I go with my hosts to enjoy the music, the weather, the beer, and the people.

It is a simple pair of relaxed days, about which one can say very little other than: may we have many more.

05 June 2018

Day 12: Hlavní nádraží

It was not so long ago that I made my first, tentative trip to Prague. I had been in Braitslava for about a month and was eager to have a trip ahead of me and meet two family friends—Slovakia's capital is a ghost town on summer weekends, and it feels doubly so to an out-of-towner. 

I remember leaving work early to catch the train to Prague. My journal says it was June 24, 2016, but it felt like spring in Bratislava, which was overcast in the mornings and cool at night.

The train left Bratislava at 6:30, and crossed into Czechia at the River Morava, about an hour after that. After stopping in Brno, the train wound its way through the rocky Žďárské vrchy and the Iron Mountains before descending from the Bohemian-Moravian highland into the Bohemian Basin.

The arrival into Prague's main station by westward trains is achieved by means of a pair of tunnels underneath Vítkov Hill. After its four hour journey, the train passes through these tunnels before emerging to a triumphant view of the ridges above the river Vltava, rounding a final bend, and coming to a halt under a magnificent wrought-iron and glass canopy originally constructed in the Austo-Hungarian era. I remember grabbing my backpack, gazing upward, and padding down the stairs to the metro. If Hlavní nádraží is a testament to middle European-imperial tastes above ground, its underbelly is a monument to Socialist Modernism, all salmon marble and rectilinear columns; solemn, contemporary fonts with grandiose scale and generous tracking.

I cannot imagine a better way to arrive in this city.

And so, on Friday, I find myself drawn back to this place that so fascinates me; I shoot photos for two hours, record sounds, and watch people board trains to Warsaw, Graz, Berlin, and beyond.

Travelers rush to catch a train at Prague's main station.
I see lovers embracing before a weekend apart; men and women rushing to catch their train to Austria (the next one isn't till tomorrow!); brief moments of panic and deep contentment as passengers find their trains.
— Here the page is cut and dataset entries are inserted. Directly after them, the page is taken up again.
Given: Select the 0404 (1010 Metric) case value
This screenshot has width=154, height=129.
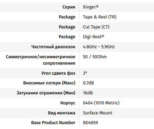Looking at the screenshot, I should (101, 103).
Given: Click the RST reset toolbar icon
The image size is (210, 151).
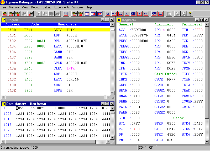Looking at the screenshot, I should click(139, 14).
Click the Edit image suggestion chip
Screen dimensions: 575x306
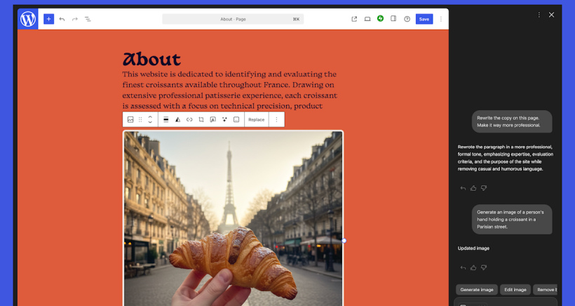[515, 289]
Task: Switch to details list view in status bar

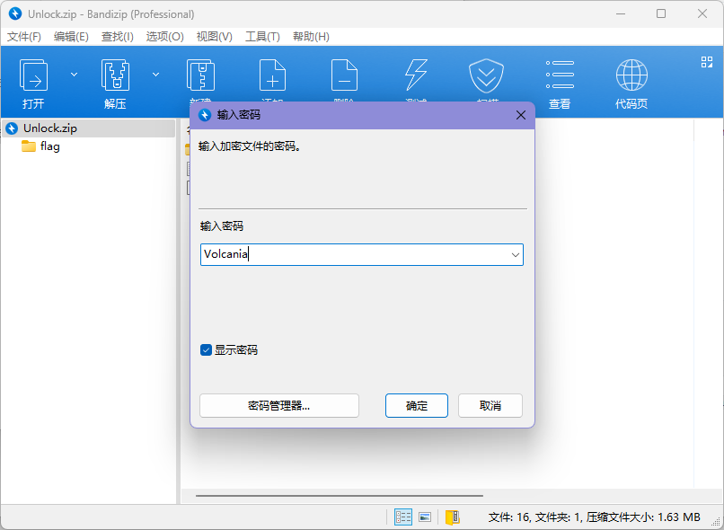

The loudspeaker, in a constant barrage of Czech and English, is the disembodied choreographer of a vast, informal ballet, shouting from the wings the dancers' steps.

"Ladies and gentlemen,
 please board the international express train
 number nine-zero-four-six for Břeclav
 scheduled departure at
on platform three."

Finishing paperwork for an afternoon regional service to one of Prague's many commuter towns. 

Then, the announcements stop. It's 3:22pm. For a whole minute, I hear only the sounds of steel on steel and the hush of rain. I wonder, has the whole system has come to grinding halt? Is it over? 
The station will close. The conductors will loosen their crisp collars, and smoke their last cigarettes, and throw the paperwork from the delayed EuroCity into the puddles that have collected between the rails, and we'll all go get a beer, and—

"Ladies and gentlemen,
 this is the last call for passengers traveling 
to Prague airport via the Prague Airport Express.
To reach the bus stop,
please follow the
bus pictograms."

The station has been recently renovated; at least as far as platform six, where signs and tile work from the late 1970s are still visible.
The station's imperial grandeur has been retrofitted, expanded, spit-shined, and more in the century-and-a-half since its construction.

* * *

Day 11: What is a speakeasy?


By the end of the week, I'm running out of energy. There's been a lot of walking around in the heat, hurrying up to wait, and grinding other people's gears because I can't speak Czech.

I contemplate setting aside my work for the day and going to find a lake to jump into (metaphorically and in a literal sense).

But I instead head back down to the University to listen to presentations about urban geographic issues by some of the students and faculty at Charles. I listen to a Czech millenial give a presentation on the nature of speakeasies during American Prohibition, which he gets about halfway through before someone sitting next to me whispers in my ear, "What's a speakeasy?". A good reminder to start with the basics, even in a room full of smart people.

Later, I schlepp up the hill to Holešovice to meet up with Logan, and we wind up spending a couple hours sitting outside Veletržní palác after a misunderstanding with the waiter results in another round of beers instead of the check.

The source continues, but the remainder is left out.